After the assassination, agitation against the Mormons continued. Vigilante militias and mobs organized themselves for a “wolf hunt” wherein Mormons were the wolves. The Mormons formed a powerful militia of their own, the 2000 man Nauvoo Legion, armed with .69 caliber US Model 1816 flintlock muskets and a smaller number of .54 caliber Harpers Ferry Model 1803 rifles.

The Nauvoo Legion could protect the Mormon citizens living within the city, but could do little for church members scattered on farms throughout the surrounding countryside. Farmers moved their families to the city and Nauvoo turned into a city under seige. Illinois’ governor intervened to protect the Mormons, but the harassment continued. Eventually the State legislature revoked Nauvoo’s city charter, effectively disbanding the Nauvoo Legion and requiring the return of government-issued arms. Defenseless, the Mormons were forced, once again, to abandon their homes and relocate in the dead of winter (1845-46).

Jonathan Browning and his family were among those forced from their homes. At the request of Brigham Young, who by then was acting as the head of the church, Browning set up a temporary shop in Iowa to repair and manufacture guns for Mormons that were beginning their trek westward along the Mormon Trail to Salt Lake City.

In 1852, Jonathan Browning finally migrated to the Utah territory, settling in the city of Ogden. Jonathan accepted the church practice of polygamy and a few years after arriving in Utah, John Moses was born to one of his father’s three polygamist wives. When old enough, the Browning scion began working side-by-side with his father. Of those years John Moses once observed, “We ridiculed some of the guns we fixed, and I damned some of them when Pappy wasn’t near, but it never occurred to us to make better ones. He was too old, and I was too young.”

Although John Moses Browning did not live through the 1838 Mormon War in Missouri, the “Mormon War in Illinois” in 1846, or suffer the crossing of the great plains and Rocky Mountains, he was born into a culture informed by those experiences. And he was still a young boy when war once again came upon the Mormons.
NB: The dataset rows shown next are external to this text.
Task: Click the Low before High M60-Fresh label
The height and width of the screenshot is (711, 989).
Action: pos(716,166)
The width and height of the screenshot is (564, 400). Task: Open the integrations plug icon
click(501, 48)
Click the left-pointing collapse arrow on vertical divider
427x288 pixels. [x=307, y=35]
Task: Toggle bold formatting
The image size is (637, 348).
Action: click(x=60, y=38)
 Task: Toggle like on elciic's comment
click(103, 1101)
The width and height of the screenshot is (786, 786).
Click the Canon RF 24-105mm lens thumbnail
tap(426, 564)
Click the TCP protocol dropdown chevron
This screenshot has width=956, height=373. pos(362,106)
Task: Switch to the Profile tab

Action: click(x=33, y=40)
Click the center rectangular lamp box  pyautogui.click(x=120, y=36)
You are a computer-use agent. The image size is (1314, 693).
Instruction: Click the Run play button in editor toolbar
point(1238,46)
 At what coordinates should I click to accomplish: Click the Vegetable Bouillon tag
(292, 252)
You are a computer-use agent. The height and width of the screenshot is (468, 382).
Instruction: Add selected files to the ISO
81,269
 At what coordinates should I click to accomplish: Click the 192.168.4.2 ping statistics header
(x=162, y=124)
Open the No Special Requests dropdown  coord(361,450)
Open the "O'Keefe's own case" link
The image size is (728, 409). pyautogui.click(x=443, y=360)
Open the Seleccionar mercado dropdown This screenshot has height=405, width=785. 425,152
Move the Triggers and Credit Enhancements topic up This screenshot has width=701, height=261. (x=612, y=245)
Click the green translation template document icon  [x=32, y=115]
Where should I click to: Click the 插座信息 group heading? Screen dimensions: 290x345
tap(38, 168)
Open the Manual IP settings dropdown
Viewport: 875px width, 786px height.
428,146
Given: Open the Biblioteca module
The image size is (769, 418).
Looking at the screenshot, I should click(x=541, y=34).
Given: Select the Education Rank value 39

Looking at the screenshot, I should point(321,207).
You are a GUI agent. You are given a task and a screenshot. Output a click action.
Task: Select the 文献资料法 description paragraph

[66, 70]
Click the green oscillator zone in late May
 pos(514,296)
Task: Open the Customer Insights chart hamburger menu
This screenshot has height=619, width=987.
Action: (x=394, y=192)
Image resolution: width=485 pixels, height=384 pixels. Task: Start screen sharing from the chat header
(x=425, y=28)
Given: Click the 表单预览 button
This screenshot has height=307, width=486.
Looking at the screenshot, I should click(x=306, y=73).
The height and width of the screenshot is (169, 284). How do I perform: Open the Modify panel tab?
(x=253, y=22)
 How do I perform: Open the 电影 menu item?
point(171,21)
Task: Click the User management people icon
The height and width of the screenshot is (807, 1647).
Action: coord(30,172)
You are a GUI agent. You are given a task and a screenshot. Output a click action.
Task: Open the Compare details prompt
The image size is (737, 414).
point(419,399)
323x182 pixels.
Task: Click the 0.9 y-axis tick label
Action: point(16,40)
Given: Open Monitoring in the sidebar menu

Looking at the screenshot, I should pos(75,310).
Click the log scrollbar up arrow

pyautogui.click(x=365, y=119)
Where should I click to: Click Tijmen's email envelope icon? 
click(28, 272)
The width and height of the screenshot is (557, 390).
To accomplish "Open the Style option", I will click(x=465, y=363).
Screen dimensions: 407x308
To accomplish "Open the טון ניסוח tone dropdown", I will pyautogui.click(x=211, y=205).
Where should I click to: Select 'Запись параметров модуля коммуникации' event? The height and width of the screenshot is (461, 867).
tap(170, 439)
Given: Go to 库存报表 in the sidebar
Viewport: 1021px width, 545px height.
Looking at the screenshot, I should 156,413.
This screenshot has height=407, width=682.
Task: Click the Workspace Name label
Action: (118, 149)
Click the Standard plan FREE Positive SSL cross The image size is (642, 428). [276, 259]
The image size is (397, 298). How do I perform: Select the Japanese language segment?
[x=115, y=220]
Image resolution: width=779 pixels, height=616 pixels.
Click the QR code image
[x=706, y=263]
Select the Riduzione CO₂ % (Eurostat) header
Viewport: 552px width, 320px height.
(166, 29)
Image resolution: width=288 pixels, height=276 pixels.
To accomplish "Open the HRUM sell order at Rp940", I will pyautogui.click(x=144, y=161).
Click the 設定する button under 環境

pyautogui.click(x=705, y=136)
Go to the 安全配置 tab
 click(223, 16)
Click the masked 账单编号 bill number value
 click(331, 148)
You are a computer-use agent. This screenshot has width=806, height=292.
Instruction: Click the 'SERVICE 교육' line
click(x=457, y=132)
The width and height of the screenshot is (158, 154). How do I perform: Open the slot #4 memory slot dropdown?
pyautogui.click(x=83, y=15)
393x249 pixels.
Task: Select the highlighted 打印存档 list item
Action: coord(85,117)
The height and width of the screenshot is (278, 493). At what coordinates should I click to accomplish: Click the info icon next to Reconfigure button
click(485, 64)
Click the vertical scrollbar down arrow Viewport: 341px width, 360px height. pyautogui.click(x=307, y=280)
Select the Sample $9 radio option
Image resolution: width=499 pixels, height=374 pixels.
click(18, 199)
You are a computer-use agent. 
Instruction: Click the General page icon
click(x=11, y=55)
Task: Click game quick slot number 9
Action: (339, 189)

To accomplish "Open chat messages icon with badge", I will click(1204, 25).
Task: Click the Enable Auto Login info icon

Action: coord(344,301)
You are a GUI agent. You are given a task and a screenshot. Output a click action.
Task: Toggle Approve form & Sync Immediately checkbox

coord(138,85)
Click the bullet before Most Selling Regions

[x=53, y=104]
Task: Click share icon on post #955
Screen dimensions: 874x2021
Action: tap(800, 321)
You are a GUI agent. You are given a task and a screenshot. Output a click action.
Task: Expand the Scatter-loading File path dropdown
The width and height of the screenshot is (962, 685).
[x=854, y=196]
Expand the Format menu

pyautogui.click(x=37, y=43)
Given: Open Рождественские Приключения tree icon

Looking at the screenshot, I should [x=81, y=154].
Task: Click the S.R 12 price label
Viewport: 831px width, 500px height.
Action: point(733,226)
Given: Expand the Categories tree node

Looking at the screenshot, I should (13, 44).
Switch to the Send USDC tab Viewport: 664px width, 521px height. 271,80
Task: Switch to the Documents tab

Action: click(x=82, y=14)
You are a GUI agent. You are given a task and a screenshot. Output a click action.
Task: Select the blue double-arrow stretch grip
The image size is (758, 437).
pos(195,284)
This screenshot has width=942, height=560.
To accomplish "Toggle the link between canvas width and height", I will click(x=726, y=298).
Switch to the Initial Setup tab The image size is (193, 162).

In 1857, President James Buchanan sent troops to Utah to quell what he called a Mormon Rebellion – an action that the national press eventually dubbed “Buchanan’s Blunder.” Ostensibly, Buchan sent the troops in to stop the Mormon practice of polygamy, which the church publically first acknowledged in 1852, but the reality was more complex.

Mormons asserted their right to practice polygamy under the principle of popular sovereignty, the same democratic principle that was being asserted by southern states to justify the practice of slavery. If the Utah Territory was denied its right to popular sovereignty over the practice of polygamy, then southern states too could lose their right to determine the slavery issue for themselves. In other words, polygamy – a practice universally reviled in the north and south – was muddying the legal and ethical waters of the far more controversial practice of slavery. So, Buchanan ham-fistedly accused the Mormons of rebellion so that he could forcibly take polygamy issue off the table and restore the delicate balance between north and south, thereby postponing a larger civil war.

Federal troops marched into Salt Lake City and Mormon leaders went underground. After an awkward year, Brigham Young was replaced as territorial governor by a non-Mormon and a fort was built for a contingent of 2500 federal troops placed under the new governor’s command. Thus began a decades long cat and mouse game between polygamist church leaders and the U.S. Army. Meanwhile, the young  son of a polygamist gunsmith patiently perfected his gunmaking skills.

Mob violence and war after war shaped the society into which John Moses Browning was born, he lived with the ever-present dangers of frontier living, and for much of his life, federal troops posed an existential threat to the family in which he was raised. Is it any wonder he craved weapons that were more reliable, more accurate and faster? The Mormon Church persisted in the practice of polygamy until 1890. By that time John Moses Browning was working under contract with the Winchester Repeating Arms Company and was well on his way to becoming a firearms legend.